Permintaan pengiriman naik, tetapi tidak cukup membantu operasional. Ketika pandemi, pasokan jumlah pengemudi menjadi masalah besar. Oleh karena itu, Uber harus menggelontorkan banyak uang untuk memikat mereka kembali sehingga keuangan perusahaan menjadi rugi.
Gojek mengumumkan bakal menghentikan program pengumpulan poin GoClub pada 26 Februari dan pemberian poin atau XP akan berakhir sejak 23 Februari 2024.

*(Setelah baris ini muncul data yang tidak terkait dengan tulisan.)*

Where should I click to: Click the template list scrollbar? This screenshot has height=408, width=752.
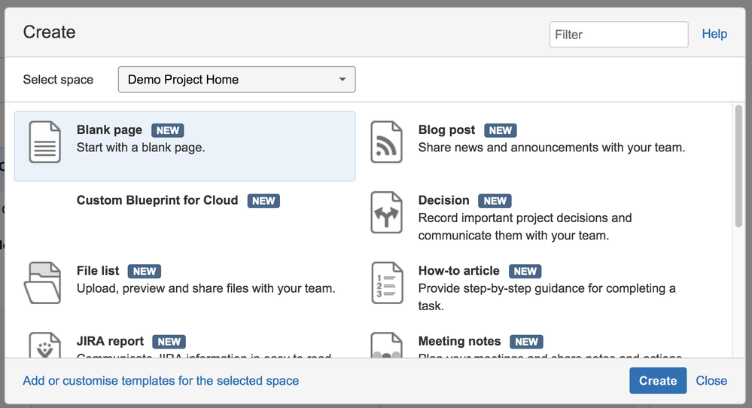tap(738, 166)
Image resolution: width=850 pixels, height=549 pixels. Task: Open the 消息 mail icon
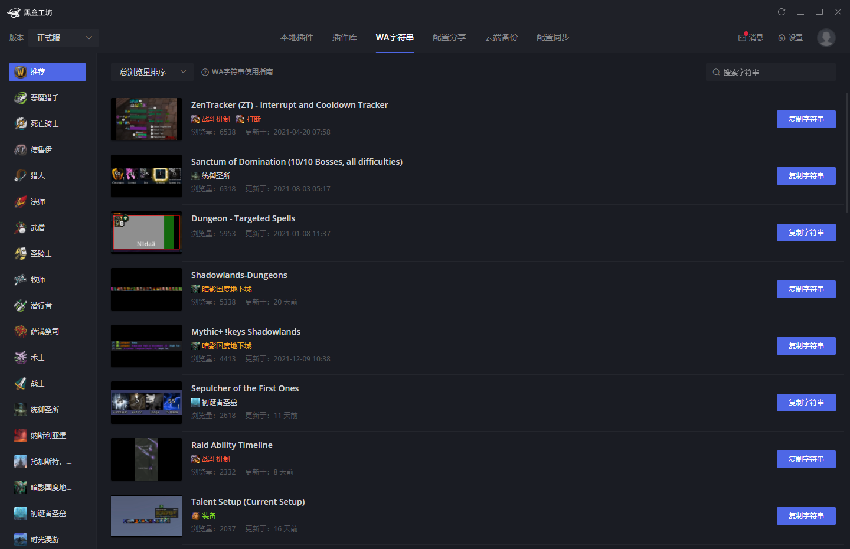pyautogui.click(x=743, y=38)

Khosrowshahi harus melakukan berbagai pemangkasan biaya-biaya yang dianggap membebani perusahaan. Akibatnya, tarif perjalanan menggunakan Uber sekarang menjadi lebih mahal.

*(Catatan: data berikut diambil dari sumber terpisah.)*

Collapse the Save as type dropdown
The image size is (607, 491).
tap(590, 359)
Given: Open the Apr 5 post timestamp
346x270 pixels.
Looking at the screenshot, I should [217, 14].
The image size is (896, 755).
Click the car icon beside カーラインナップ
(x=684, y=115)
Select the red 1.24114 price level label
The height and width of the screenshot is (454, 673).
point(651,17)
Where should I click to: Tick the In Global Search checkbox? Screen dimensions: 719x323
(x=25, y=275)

Sementara laporan keuangan pemain ojek online lainnya, seperti Gojek yang beroperasi di Indonesia dan beberapa negara di Asia Tenggara, belum diumumkan. GoTo sebagai pemilik Gojek belum merilis laporan triwulan IV-2023.

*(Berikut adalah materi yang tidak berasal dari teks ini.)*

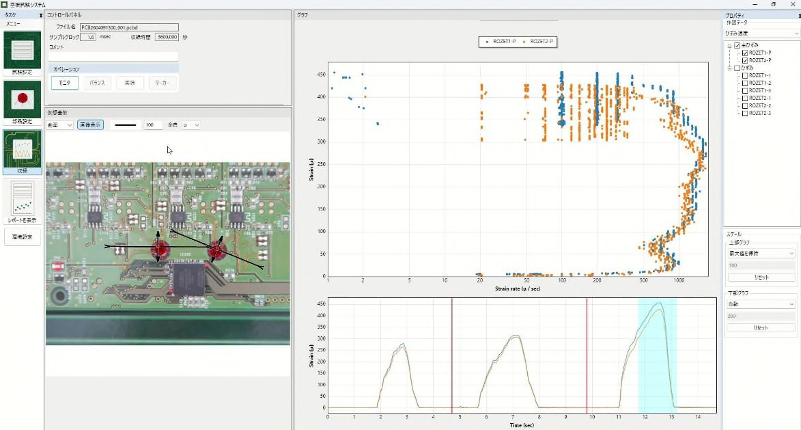Click the pin icon on タスク panel header
Screen dimensions: 801x430
click(41, 15)
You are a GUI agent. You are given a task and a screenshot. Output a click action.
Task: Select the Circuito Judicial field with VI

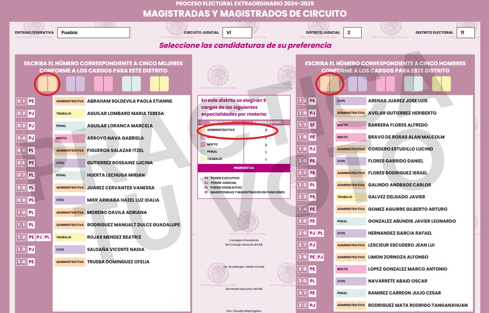237,33
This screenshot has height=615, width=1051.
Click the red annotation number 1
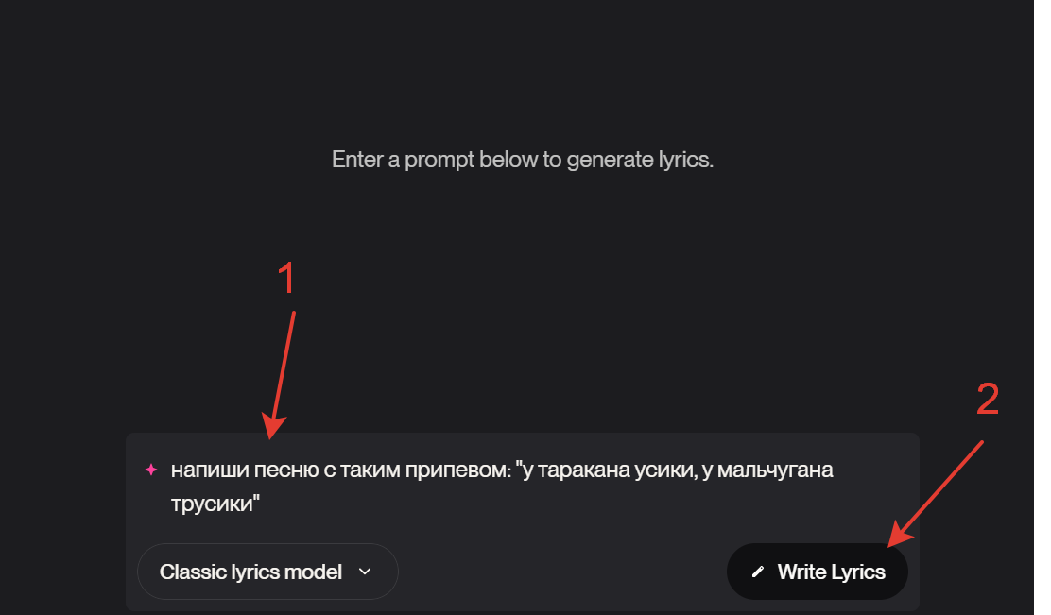[286, 278]
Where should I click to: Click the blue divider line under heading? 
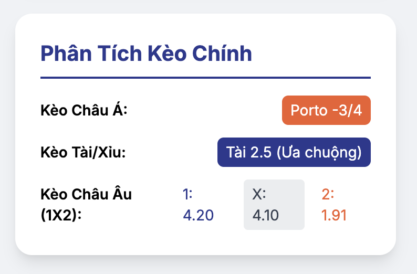tap(205, 78)
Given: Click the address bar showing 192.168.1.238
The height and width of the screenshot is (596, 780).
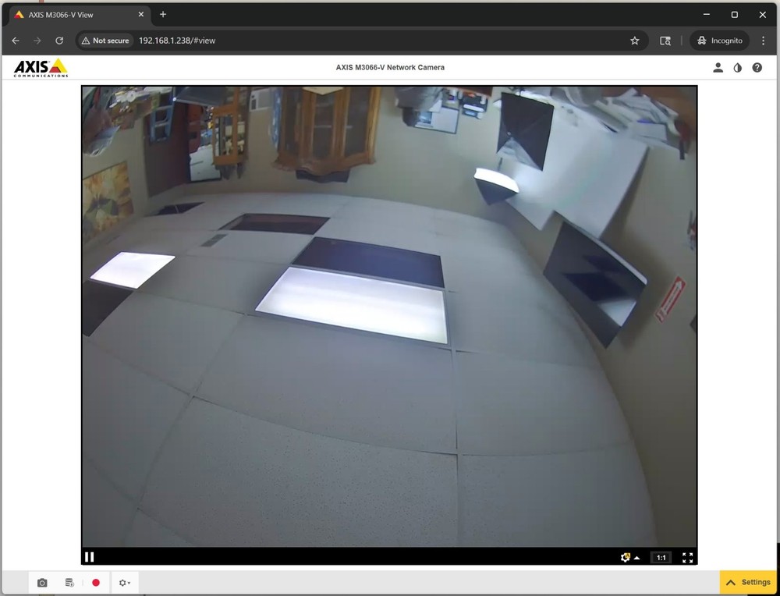Looking at the screenshot, I should click(x=234, y=41).

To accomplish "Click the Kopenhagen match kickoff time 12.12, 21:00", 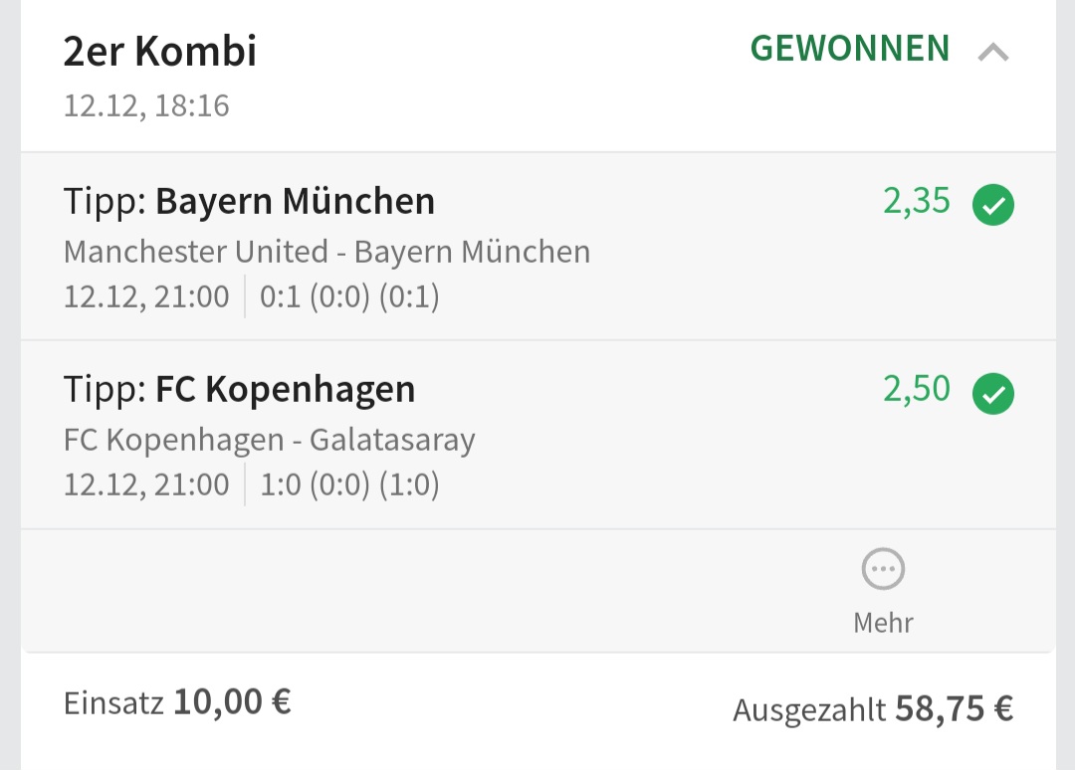I will 146,484.
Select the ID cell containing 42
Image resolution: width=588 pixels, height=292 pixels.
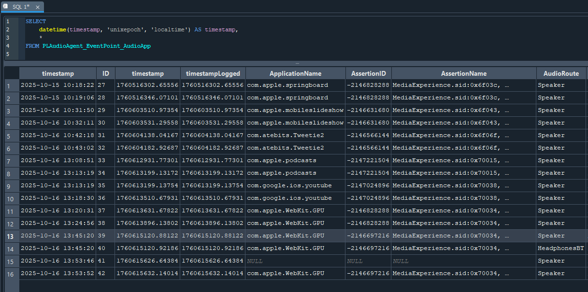click(106, 274)
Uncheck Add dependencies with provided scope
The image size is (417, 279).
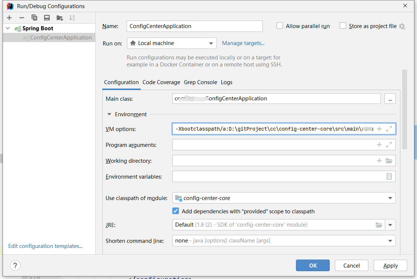click(x=175, y=211)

Meski demikian, Sabtu (24/2/2024), Gojek mengumumkan bakal menghentikan program pengumpulan poin GoClub pada 26 Februari 2024 dan pemberian poin atau XP akan berakhir sejak 23 Februari 2024.
Masih dibutuhkan
Manajer Program S-1 Bisnis Universitas Prasetiya Mulya Muhammad Setiawan Kusmulyono, di Jakarta, Minggu (25/2/2024), berpendapat, layanan ojek online masih akan dibutuhkan, khususnya untuk mengantar ke titik ke titik terdekat di kota-kota besar. Dengan kata lain, pasar dan permintaan masih ada.
”Akan tetapi, ketika memprioritaskan sisi permintaan, sisi pasokan juga harus dijaga semangatnya. Jika terus memenuhi maunya konsumen, mereka maunya diskon terus dan dari sisi pasokan (mitra pengemudi) maunya bonus terus. Maka, hal ini harus ditanggulangi dengan bijak oleh perusahaan platform ride-hailing (ojek online),” ujarnya.
Perusahaan ojek online, Muhammad melanjutkan, biasanya mengambil marjin setipis mungkin dari lini layanan transportasi, tetapi berharap lebih banyak dari lini layanan pemesanan makanan dan pengantaran. Namun, ketika terjadi masalah pada lini layanan pemesanan makanan dan pengiriman, mereka kerap kali meminta lini transportasi ikut menyokong.
Baca juga: Kendati Tarif Naik, Pengojek Keluhkan Pendapatan Turun
Direktur Ekonomi Digital Center of Economic and Law Studies Nailul Huda mengatakan, pasar ojek online merupakan pasar dua multisisi karena mitra ataupun pengguna akhir sebenarnya merupakan konsumen. Perusahaan platform memberikan tarif kepada pengguna akhir dalam bentuk tarif layanan dan biaya jasa platform kepada mitra.
Lalu, perusahaan menyeimbangkan keduanya sehingga terbentuk harga yang seimbang. Pada tahap awal, perusahaan biasanya akan memberikan kedua jenis konsumennya itu keuntungan dengan cara bakar uang.
Mitra tak menjanjikan
Oleh karena itu, rata-rata perusahaan platform ojek online memberikan bonus besar bagi mitra dan tarif murah bagi pengguna akhir. Setelah jumlah mitra pengemudi mencapai titik maksimum, perusahaan platform mengurangi insentif ke pengemudi.
Sementara pengguna akhir tetap diberikan tarif murah. Pada titik tertentu, supaya lebih tumbuh berkelanjutan, platform juga mengurangi keuntungan kepada pengguna akhir.
”Pekerjaan sebagai mitra, saya rasa tidak menjanjikan secara jangka panjang karena sifatnya belum formal, kecuali ada perlindungan sosial bagi mitra. Kami mendorong agar jangan sampai terjebak dalam pekerjaan dengan keterampilan rendah (sebagai mitra),” ucap Nailul.
Pekerjaan sebagai mitra, saya rasa tidak menjanjikan secara jangka panjang karena sifatnya belum formal, kecuali ada perlindungan sosial bagi mitra.
Sementara itu, Wakil Ketua Umum Bidang Pemberdayaan dan Penguatan Wilayah Masyarakat Transportasi Indonesia Djoko Setijowarno berpendapat, hal yang patut dicermati ketika perusahaan platform ojek online mencetak profit adalah apakah mitra-mitranya, terutama mitra pengemudi, ikut sejahtera.
Berdasarkan pengamatannya, sejumlah mitra pengemudi biasanya mengerjakan layanan transportasi, pengantaran makanan, dan barang sekaligus, tetapi pendapatan bersih mereka sedikit. ”Pola hubungan kerja yang bersifat kemitraan sering kali tidak langgeng,” kata Djoko.